Donto Yaki in Utou Shrine, Aomori
Japanese people decorate their houses with ornaments around New Year’s Day, which is to welcome the God of the Year. After using those ornaments, you can’t just throw them away as trash. People take all used ornaments to the shrines or temples on the “Donto-yaki” fire festivel day to burn them. Those ornaments belong to the God and you can’t treat them rough, and by buring them we can return to the God up above. This custom is practiced around January 15 every year in all over Japan.
This year I went to Utou Shrine in Aomori-city to clear my used ornaments and old amulets.
Utou Shrine is located in the central Aomori, about 500m from JR Aomori station. This Shrine is the most popular place local people choose to visit for the first shrine visit of the New Year.
A pair of guardian lions’ eyes were….. covered with snow.
I wondered if they could do their job without seeing anything.
Actually it was my first time to visit the “Donto-yaki ” fire festival. I thought I could find the big bonfire burning used New Year’s ornaments, but they were not making a bonfire, just collecting all stuff people brought.
After placing your ornaments or old amulets in the designated area, you pay the fee. The price was not settled. You just decide the price by how much you would like to offer. Then I received a talisman(paper) and was told to burn it to ward off evil influences. People were making a line and were praying while burning their talisman.
After burning my talisman, I found the corner treating people with Sake(Japanese rice wine) and grilled rice cakes. It is said that if you drink the Sake or the rice cake prepared at Donto-yaki festival, you will not catch a cold and can stay healthy this year.
I couldn’t drink Sake because I was driving a car, but had a piece of grilled rice cake. Dipping sauce for the rice cake was “sugar and soy sauce”, simply dissolving sugar with soy sauce. I think this sauce is the world-easiest sweet sauce for rice cake that kids like, and very familiar taste for Japanese.
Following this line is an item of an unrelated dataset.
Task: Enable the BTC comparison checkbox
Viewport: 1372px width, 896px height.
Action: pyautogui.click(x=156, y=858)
When you visit temples or shrines, one thing you can’t miss is reading your fortune. First, pay the price (100yen), then pull one stick out of numbered sticks in the box. Tell the staff what number is written in the stick you drew. The staff gives you a paper which matches the number on your stick, and reveal your fortune….
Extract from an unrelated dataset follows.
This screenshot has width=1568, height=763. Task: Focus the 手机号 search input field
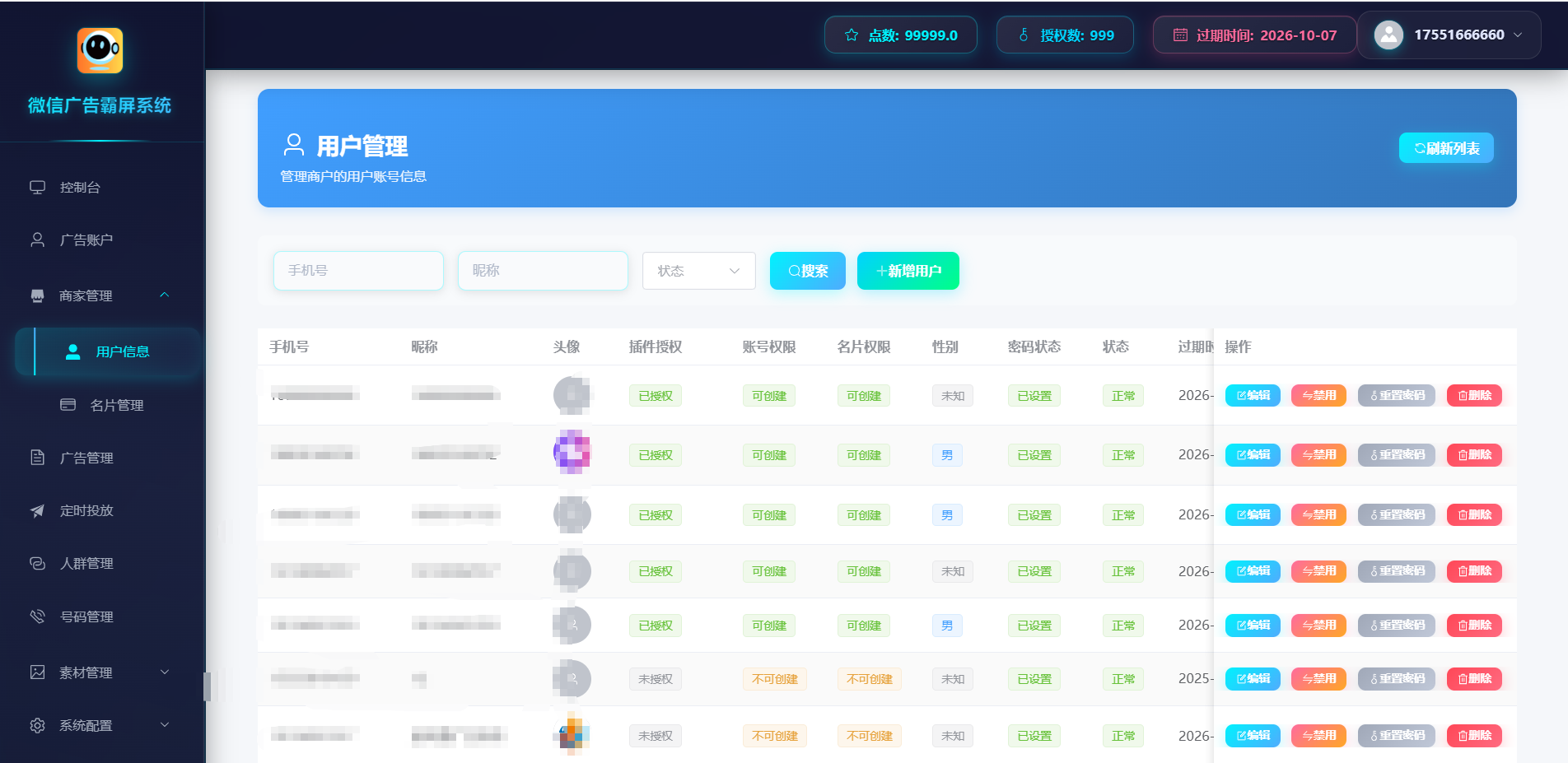358,271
Of course I drew one to see how my year 2010 be…..and it was “The Best Luck”. Yes!!
Even when you drew a negative fortune and want to try it again, it is not really a good thing. Because the fortune you received should be regarded as a message from the God. If you try to draw fortune again immediatly wishing for the better fortune, it means you are ignoring God’s message. Instead of drawing a fortune again, people attach the negative fortune papers to the trees or ropes in the ground of shrine, which is to ask support from the God, or to keep away from the bad luck.
By the time I got ready to leave the shrine, I felt somehow refreshed. Donto-yaki is not a lively kind of festival, but an important custom to terminate New Year celebration and wish for the health throughout the year. If you have a chance to stay in Aomori or Japan in the middle of January, it can be nice to visit shrines or temples for Donto-yaki.